- **Task details**
Which lines below contain "computer"? Pull them out.

(Data entries)
■ ■ ■ ■ ■

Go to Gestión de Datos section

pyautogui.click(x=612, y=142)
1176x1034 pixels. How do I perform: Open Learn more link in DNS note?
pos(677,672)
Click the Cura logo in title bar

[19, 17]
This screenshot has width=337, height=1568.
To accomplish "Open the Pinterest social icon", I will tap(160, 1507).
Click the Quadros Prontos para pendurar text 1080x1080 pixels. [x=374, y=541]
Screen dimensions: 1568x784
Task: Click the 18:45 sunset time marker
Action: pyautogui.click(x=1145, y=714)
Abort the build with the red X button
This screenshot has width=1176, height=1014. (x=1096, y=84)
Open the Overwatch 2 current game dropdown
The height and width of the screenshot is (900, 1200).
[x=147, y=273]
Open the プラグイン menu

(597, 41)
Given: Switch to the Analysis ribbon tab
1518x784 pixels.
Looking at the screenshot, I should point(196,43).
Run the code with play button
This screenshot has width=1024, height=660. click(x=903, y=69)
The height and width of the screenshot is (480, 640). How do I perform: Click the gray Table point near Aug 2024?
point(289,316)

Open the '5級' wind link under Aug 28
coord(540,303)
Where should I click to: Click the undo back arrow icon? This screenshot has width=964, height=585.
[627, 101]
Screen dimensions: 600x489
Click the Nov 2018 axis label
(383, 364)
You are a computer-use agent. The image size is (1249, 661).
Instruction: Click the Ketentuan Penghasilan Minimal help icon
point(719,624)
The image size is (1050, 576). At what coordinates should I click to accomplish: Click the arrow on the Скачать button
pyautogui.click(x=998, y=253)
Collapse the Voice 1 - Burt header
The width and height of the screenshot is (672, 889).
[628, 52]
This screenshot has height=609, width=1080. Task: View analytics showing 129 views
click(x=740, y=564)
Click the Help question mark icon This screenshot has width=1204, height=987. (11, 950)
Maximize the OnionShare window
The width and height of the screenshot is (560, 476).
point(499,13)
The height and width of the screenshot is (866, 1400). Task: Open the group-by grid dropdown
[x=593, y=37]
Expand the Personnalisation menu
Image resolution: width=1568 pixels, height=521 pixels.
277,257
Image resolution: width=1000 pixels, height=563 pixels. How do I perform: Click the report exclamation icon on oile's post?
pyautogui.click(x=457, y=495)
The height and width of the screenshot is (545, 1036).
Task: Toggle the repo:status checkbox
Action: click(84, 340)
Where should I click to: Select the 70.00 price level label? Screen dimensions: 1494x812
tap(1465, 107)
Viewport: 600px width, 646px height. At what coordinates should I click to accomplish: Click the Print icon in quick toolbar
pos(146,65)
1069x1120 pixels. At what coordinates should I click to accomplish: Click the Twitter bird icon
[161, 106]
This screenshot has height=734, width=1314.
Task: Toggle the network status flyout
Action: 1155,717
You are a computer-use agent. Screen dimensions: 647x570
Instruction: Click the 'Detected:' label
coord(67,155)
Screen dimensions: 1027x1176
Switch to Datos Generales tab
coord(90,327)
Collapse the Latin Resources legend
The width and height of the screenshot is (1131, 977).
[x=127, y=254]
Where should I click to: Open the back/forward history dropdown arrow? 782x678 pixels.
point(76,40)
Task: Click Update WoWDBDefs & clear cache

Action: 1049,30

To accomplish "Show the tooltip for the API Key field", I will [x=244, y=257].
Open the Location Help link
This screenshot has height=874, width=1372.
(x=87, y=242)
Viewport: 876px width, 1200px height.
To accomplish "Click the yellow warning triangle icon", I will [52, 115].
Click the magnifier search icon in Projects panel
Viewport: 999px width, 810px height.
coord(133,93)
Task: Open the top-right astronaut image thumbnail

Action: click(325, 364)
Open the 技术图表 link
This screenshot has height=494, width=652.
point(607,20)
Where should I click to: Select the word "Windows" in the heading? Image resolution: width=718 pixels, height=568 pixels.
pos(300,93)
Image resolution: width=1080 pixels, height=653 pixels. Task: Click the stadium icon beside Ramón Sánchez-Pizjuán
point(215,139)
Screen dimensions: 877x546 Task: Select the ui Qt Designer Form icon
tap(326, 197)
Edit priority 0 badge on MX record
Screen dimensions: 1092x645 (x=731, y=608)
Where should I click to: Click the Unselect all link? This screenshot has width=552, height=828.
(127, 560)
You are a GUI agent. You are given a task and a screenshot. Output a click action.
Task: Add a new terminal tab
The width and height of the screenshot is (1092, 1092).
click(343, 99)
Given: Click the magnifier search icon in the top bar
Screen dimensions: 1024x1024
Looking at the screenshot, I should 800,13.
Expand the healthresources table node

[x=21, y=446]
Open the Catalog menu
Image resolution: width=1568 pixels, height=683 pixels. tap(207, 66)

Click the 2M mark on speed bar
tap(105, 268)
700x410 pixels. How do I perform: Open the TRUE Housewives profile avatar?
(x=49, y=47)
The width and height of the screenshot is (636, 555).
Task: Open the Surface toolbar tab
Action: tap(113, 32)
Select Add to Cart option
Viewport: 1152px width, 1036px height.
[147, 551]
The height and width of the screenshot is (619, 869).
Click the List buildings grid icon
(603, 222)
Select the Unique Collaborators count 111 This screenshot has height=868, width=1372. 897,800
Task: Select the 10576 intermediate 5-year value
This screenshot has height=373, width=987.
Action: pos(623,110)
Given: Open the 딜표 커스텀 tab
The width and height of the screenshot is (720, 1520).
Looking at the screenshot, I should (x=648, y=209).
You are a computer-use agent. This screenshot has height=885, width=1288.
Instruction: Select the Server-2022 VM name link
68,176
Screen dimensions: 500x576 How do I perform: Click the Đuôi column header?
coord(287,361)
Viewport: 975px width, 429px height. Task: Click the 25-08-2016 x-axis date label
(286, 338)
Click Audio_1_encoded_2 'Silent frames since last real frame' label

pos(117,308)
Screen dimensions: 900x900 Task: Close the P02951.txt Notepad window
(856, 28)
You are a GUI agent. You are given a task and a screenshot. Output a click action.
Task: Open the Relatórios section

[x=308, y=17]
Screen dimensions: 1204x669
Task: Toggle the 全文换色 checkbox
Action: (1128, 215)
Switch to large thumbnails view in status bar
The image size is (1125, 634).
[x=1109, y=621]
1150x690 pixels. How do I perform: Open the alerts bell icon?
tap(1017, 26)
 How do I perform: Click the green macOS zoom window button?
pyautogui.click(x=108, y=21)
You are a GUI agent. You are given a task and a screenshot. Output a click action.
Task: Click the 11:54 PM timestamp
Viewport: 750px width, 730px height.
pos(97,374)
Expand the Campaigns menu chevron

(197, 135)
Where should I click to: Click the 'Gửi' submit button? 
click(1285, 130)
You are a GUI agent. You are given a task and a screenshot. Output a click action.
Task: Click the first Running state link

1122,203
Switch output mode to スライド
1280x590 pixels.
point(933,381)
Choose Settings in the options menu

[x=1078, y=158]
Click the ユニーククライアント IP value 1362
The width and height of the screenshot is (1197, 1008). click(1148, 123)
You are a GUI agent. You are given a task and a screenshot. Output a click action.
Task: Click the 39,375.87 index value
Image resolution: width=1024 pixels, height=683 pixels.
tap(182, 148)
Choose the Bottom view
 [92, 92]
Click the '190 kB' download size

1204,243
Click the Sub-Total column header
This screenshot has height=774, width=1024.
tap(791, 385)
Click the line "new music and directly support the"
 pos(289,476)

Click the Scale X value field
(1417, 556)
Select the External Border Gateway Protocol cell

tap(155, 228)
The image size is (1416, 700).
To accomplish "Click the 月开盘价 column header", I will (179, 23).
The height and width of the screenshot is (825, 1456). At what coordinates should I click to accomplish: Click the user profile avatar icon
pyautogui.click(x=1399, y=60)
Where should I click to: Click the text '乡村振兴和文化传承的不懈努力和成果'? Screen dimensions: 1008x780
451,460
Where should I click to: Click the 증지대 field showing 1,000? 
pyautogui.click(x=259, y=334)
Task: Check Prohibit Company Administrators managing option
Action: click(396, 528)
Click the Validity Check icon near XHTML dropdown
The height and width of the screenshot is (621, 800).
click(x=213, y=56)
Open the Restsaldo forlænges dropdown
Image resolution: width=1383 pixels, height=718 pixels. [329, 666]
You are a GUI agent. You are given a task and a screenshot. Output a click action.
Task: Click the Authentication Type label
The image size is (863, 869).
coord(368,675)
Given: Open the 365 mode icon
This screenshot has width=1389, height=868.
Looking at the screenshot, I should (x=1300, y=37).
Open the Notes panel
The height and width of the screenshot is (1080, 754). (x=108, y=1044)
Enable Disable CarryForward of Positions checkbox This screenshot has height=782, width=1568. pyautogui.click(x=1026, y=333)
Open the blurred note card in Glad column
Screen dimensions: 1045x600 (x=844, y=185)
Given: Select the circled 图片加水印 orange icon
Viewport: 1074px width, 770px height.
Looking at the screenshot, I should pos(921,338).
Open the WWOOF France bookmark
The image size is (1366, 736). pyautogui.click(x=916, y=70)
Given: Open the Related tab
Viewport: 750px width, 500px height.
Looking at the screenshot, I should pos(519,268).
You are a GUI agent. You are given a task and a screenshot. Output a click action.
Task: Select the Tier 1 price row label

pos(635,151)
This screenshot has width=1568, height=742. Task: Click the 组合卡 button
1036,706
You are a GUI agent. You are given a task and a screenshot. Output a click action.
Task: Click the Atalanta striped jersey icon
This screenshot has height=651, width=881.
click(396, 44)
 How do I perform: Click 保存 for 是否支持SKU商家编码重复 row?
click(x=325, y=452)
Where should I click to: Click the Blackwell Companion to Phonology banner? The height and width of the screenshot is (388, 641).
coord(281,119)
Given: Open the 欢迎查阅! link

■ ■ ■ ■ ■

- **Solution for this exercise**
You are a computer-use agent. The image size is (1249, 661).
You are a computer-use agent. Screen dimensions: 647x570
You are a computer-use agent. This screenshot has height=885, width=1288.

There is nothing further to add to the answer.